Elsa Punset answers these and many other questions, transcendental and everyday, in this book, conceived as a "small guide of varied routes" that travel through the geography of human emotions with the purpose of making it easier for us to understand what surrounds us, recognize it. importance of our relationships with others, discover that there is much more that unites us than what separates us, find effective ways to communicate, manage the relationship between body and mind, enhance the flow of joy that we contain, organize ourselves to achieve set and achieve our goals and help the human brain counteract its innate tendency "to fearful and distrustful survival."

Because, as Elsa Punset points out with transparent and simple words, to transform our lives and our relationships "we do not need as much as we think: a light backpack fits what helps us understand and manage the reality that surrounds us." An indispensable guide for understand others and navigate successfully in the universe of emotions.

A backpack for the universe

Happy (happiness your way)

We finish the ranking with his latest book. A proposal that delves into all of the above, only oriented to the final consequence of knowing how to handle ourselves, of interpreting the environment, of being able to empathize ... the happiness of being alive.
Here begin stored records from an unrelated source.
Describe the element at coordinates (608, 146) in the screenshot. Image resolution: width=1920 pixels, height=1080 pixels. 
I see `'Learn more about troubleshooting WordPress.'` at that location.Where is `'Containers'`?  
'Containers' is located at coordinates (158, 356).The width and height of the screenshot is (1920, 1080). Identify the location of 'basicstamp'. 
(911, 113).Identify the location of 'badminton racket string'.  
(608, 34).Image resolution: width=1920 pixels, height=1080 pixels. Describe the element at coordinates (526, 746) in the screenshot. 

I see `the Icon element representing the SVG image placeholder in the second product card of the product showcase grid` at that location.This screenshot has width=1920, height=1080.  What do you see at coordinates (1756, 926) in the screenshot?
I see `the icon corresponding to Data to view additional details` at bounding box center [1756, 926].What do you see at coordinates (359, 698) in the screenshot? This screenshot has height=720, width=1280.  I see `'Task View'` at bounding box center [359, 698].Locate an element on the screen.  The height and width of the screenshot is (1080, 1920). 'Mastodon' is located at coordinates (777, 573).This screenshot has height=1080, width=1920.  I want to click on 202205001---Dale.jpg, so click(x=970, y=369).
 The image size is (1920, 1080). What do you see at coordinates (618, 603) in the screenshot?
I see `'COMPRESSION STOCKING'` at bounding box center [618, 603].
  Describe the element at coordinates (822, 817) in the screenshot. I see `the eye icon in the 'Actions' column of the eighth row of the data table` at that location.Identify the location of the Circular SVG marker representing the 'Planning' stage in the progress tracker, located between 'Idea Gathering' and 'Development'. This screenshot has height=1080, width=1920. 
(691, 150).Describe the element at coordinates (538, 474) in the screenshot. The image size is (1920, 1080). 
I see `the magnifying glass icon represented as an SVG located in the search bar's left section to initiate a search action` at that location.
Summary: It is clear. It doesn't take that much to be happy. And doing a historical sweep only confirms this reality. Were any other civilizations that passed through this planet less happy?

Happiness is a subjective impression that can be perfectly adjusted to what there is. And precisely, what there is now is a lot of frustration, of inaccessible truncated dreams, of clay idols, of empty moral and social references, of illusions of marketing towards material happiness.

Yes, we are possibly unhappier than any other civilization that passed through this world. This is where this new book Delves: Happy: Happiness Your Way, by Elsa Punset. It's not that I'm very passionate about self-help books, but I don't think this one is either. It is rather a journey to the past, to that wisdom more attached to the land and the circumstances of each people, a perspective very far removed from this world of connection, immediacy and deformed references.

Knowing how our most remote ancestors could be happy can be surprising and illuminating about the confusion in which we move. The greatest exponents of each historical moment offer us testimonies towards that search for happiness, always difficult but not always as perverted as now.

If you allow yourself the luxury of taking this walk, you will soak up large doses of truth about the most abstract happiness, that of existing and living with equals and with nature, that of breathing and that of seeking your luck among providence, which is get when you can be a little freer than you probably are right now.